Still, Tudor eschews outlines and insists that the only trick she’s found to see her through that complex web of character work and plot twists is to keep pushing forward until she somehow manages to write a novel.
“I’m not precious about writing,” she says. “There is no magic formula to writing a book. It’s work. Hard slog. You have to push through the difficult bits where you want to give up and write something else. You have to lay awake at night, fretting over plot strands. You have to put in the hours. That’s it. There aren’t any shortcuts.”
And if it seems that Tudor appeared in the publishing world out of nowhere, rest assured that her “no-shortcuts” rule has applied to her entire career. While “writer” has long been her most desired job title, she had to go through a number of others to get there, from waitress to voiceover artist to dog walker. And though The Chalk Man might’ve been her breakout novel, it certainly wasn’t her first attempt at authoring a book.
“It took me over a decade to get published,” says Tudor, now 48. “There were many false starts, ‘close but no cigars,’ and unfinished manuscripts along the way. I had an agent for a short while in my thirties. But it didn’t work out. They wanted me to write straight crime and I couldn’t contain my inner Stephen King. Leaving that agent was one of the hardest things I’ve ever done, and for a long while I thought it was probably the stupidest! Getting an agent is difficult and I had just thrown myself back into the slush pile. But ultimately, it worked out okay.”
That might be a bit of an understatement for a writer who has gone, in a few short years, from walking dogs to touring the world to promote her novels. (Tudor, who lives in Nottingham, England, has a large international following; for instance, her novels have sold hundreds of thousands of copies in Brazil.) It’s a welcome reminder that, ultimately, all it takes is one yes from one editor at one house to set a career into motion.
“I went from being a mum and a dog-walker to having major book deals across the world,” she says. “My hero, Stephen King, tweeted about my book—that was possibly the best moment of my life! I get to write full-time for a living now and this year I have traveled to Portugal, Norway, Denmark, Dublin, New York, and Brazil promoting my books. I’ve won awards and met some of my writing heroes: Ian Rankin, Val McDermid, Harlan Coben. I never forget that I used to walk dogs for £10 an hour.”

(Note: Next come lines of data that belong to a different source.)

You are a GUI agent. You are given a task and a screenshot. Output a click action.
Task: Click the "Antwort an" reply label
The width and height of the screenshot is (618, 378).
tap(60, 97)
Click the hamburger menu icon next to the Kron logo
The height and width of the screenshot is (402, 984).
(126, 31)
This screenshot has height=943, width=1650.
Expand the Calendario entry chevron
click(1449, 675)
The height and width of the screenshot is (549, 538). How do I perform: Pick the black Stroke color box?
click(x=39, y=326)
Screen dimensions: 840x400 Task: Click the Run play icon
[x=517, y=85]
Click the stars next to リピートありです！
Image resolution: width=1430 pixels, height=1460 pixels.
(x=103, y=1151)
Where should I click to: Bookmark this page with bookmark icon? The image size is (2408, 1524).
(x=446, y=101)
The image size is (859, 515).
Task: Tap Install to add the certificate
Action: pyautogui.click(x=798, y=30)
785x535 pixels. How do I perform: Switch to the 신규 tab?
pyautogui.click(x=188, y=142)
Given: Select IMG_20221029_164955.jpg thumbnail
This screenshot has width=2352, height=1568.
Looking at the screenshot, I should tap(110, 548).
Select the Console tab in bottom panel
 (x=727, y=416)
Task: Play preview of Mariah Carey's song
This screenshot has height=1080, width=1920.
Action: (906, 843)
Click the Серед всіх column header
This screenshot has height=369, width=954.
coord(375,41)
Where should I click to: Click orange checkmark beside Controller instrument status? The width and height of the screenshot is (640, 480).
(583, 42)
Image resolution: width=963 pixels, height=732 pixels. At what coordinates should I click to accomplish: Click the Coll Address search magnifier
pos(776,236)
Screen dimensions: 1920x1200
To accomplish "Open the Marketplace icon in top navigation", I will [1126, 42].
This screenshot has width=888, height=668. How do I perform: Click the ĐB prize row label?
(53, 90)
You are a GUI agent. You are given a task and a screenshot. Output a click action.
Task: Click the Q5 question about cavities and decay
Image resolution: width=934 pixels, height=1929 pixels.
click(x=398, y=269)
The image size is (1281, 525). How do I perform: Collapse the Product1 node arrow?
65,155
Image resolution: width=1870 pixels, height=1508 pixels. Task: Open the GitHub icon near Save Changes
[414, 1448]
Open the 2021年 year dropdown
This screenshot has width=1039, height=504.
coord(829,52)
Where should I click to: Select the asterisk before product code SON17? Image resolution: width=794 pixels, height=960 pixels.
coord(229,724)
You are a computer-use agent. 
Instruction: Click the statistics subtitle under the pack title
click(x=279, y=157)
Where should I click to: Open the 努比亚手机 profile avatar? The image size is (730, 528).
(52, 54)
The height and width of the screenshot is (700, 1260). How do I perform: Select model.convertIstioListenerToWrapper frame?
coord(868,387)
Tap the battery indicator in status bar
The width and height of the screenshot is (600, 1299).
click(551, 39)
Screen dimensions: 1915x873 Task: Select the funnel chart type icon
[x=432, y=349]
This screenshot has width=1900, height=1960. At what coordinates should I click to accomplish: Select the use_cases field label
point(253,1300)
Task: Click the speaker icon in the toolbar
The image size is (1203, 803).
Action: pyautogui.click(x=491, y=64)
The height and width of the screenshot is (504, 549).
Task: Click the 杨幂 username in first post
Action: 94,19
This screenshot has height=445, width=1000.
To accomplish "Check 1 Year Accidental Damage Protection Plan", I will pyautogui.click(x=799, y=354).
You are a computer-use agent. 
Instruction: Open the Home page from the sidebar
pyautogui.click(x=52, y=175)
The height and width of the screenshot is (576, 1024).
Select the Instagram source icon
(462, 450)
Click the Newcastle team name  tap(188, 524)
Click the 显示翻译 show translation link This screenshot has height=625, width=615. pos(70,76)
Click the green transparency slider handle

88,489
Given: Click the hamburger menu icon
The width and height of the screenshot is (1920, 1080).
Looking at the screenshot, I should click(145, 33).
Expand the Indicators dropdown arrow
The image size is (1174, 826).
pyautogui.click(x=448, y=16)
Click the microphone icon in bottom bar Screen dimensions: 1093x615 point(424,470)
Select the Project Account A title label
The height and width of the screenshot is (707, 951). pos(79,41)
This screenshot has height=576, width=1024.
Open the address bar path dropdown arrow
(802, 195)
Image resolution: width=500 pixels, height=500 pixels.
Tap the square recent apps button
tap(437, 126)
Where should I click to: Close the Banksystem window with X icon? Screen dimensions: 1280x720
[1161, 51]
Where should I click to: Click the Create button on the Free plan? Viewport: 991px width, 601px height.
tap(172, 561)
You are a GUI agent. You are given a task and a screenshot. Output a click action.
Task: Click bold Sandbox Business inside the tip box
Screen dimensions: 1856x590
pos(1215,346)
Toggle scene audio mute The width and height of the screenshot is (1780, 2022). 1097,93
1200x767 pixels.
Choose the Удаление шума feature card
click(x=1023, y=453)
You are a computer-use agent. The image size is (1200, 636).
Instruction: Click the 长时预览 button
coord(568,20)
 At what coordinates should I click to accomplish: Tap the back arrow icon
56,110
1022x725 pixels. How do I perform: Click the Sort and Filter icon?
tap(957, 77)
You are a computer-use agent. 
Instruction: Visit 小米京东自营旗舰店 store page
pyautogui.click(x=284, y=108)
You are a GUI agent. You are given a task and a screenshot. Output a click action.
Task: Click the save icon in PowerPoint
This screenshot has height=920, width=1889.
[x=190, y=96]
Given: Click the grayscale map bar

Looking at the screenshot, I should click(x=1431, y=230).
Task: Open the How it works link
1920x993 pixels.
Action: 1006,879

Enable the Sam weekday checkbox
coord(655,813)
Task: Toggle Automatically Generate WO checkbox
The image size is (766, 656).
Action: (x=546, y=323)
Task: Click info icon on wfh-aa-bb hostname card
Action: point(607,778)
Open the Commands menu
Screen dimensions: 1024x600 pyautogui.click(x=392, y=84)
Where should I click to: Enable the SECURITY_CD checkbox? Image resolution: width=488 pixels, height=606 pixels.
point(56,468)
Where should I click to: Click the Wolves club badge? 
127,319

Though THE OTHER PEOPLE just hit bookstores, Tudor is already well into her next novel: a thriller/folk-horror mash-up called The Burning Girls, about a disgraced minister who begins to suspect that the 30-year-old disappearances of two teenage girls in a small English village might be connected to the centuries-old burning deaths of eight Protestant martyrs.
“After the thriller vibe of THE OTHER PEOPLE, I wanted to write something darker and more gothic,” Tudor says, before dropping a comparison that underscores her appeal to thriller fans and horror devotees alike: “I think of The Burning Girls as The Wicker Man meets Sharp Objects.”